Many people go into business with a friend or a family member and because they know each other for so long, they do not anticipate that problems could arise. The High Court is full of cases where it was thought problems would never arise. Partnership agreements should be completed at the outset of any business and they can often be completed very quickly and at very low cost.
The main benefit of a Partnership Agreement is that you will then have a document that clearly sets out everybody’s rights and duties and hopefully can be used to deal with any disputes that arise. Otherwise the High Court may be the only alternative.
The matters you need to consider when a Partnership Agreement is being prepared are:
- Describe the exact nature of the business and who the partners are.
- How long is the partnership to last?
- Set out details concerning any capital introduced to the partnership and whether or not this results in a specific division of profits.
- Set out specifically how profits and losses are to be dealt with by the partners and how drawings are to be dealt with.
- The agreement should set out when the partners should meet and how decisions are arrived at. Voting is therefore critical and a decision has to be made particularly concerning a casting vote.
- How many holidays can be taken and how are absences to be treated?
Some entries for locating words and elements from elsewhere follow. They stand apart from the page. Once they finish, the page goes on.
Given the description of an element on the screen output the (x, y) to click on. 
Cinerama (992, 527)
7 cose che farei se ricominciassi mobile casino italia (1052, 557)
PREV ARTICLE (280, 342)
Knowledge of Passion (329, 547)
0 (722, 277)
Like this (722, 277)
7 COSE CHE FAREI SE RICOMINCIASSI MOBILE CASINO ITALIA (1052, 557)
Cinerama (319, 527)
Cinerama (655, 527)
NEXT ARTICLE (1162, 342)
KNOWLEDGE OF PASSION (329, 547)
- Partnership property should be set out with particular emphasis on what is to happen to partnership property if for any reason the partnership comes to an end.
- Accounts and records have to be kept and the person responsible for keeping the accounts and records should be named.
- There should be provision for expulsion of a partner who is in breach of serious aspects of the agreement.
- Specific provision should be made to allow partners retire either voluntarily or through ill health.
- Termination provisions should be incorporated.
It should be noted that a partnership agreement is normally prepared where two or more people are doing business together and have not formed a limited liability company. If they have formed a limited liability company then a shareholder’s agreement should be completed.